»»

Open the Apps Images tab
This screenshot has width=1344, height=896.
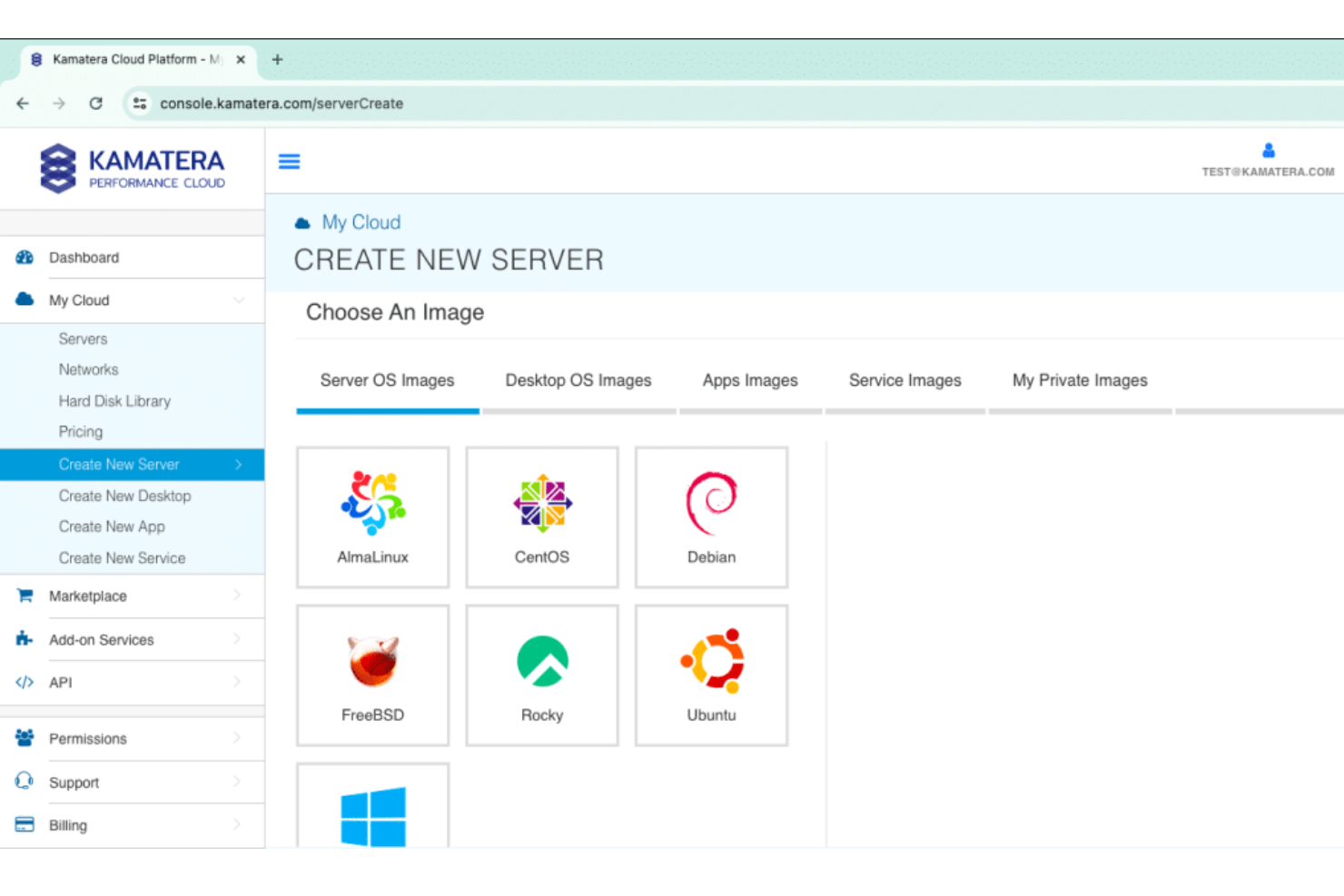pyautogui.click(x=750, y=380)
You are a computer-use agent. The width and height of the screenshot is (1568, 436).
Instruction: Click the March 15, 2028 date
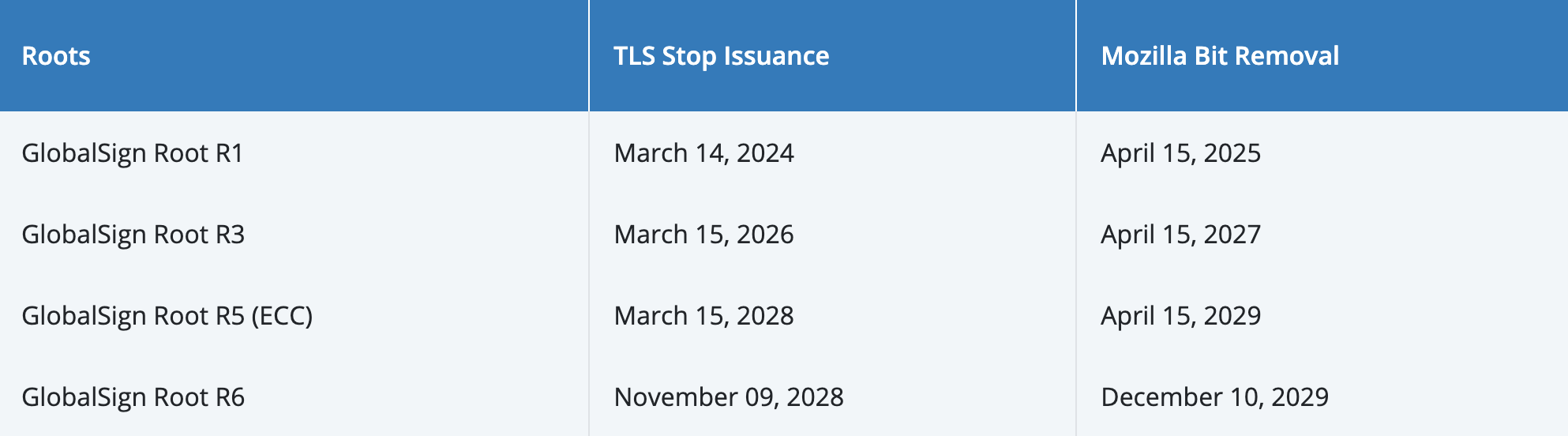pyautogui.click(x=703, y=316)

««

■ WHAT YOU SHOULD DO: Repeat each entry precisely as it appears. Leave the pictures out.

■ TASK RESULT:
Open the Apps Images tab
This screenshot has width=1344, height=896.
pyautogui.click(x=750, y=380)
You are a computer-use agent. The width and height of the screenshot is (1568, 436).
Instruction: Click the March 15, 2028 date
pyautogui.click(x=703, y=316)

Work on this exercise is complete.